This is my use case:
- I have multiple celery tasks that run in parallel
- Each task could Bulk create or update many objects. For this I'm using django-bulk
So basically I'm using a very convenient function insert_or_update_many:
- it first performs a Select
- if it finds objects it updates them
- Otherwise it creates them
But this introduces problems of concurrency. For example: if an object did not exist during the step 1 then it is added to a list of objects to be inserted later. But during this period can happen that another Celery task has created that object and when it tries to perform a bulk insert (step 3) I get an error of duplicate Entry.
I guess I need to wrap the 3 steps in a 'blocking' block.

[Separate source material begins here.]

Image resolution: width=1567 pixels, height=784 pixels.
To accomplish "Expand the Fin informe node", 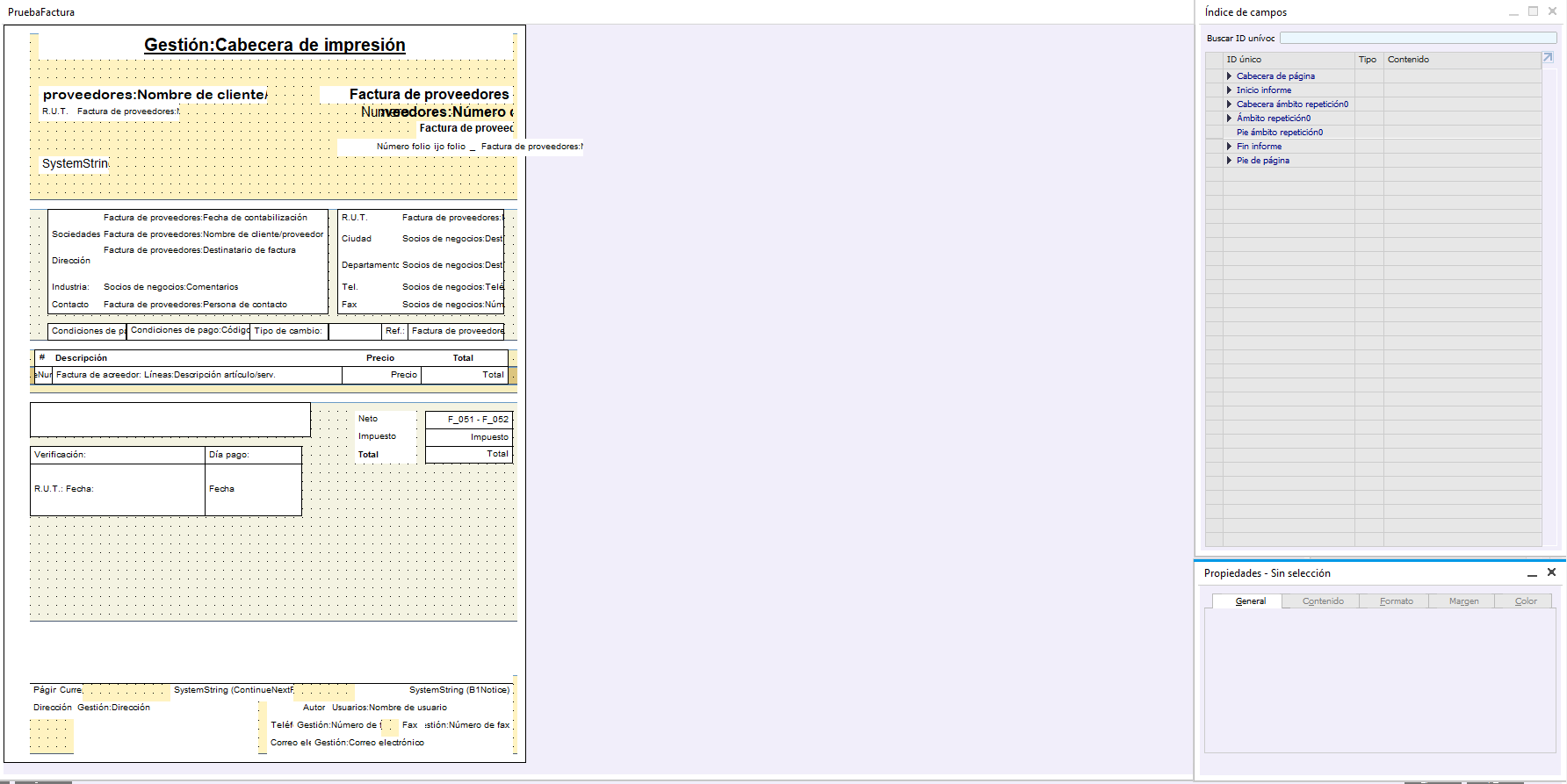I will (x=1229, y=147).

I've read around about Transactions and I've tried to wrap the step 1,2,3 within a with transaction.commit_on_success:
block
with transaction.commit_on_success():
cursor.execute(sql, parameters)
existing = set(cursor.fetchall())
if not skip_update:
# Find the objects that need to be updated
update_objects = [o for (o, k) in object_keys if k in existing]
_update_many(model, update_objects, keys=keys, using=using)
# Find the objects that need to be inserted.
insert_objects = [o for (o, k) in object_keys if k not in existing]
# Filter out any duplicates in the insertion
filtered_objects = _filter_objects(con, insert_objects, key_fields)
_insert_many(model, filtered_objects, using=using)
But this does not work for me. I'm not sure I've got a full understanding of the transactions. I basically need a block where I can put several operations being sure no other process or thread is accessing (in write) my db resources.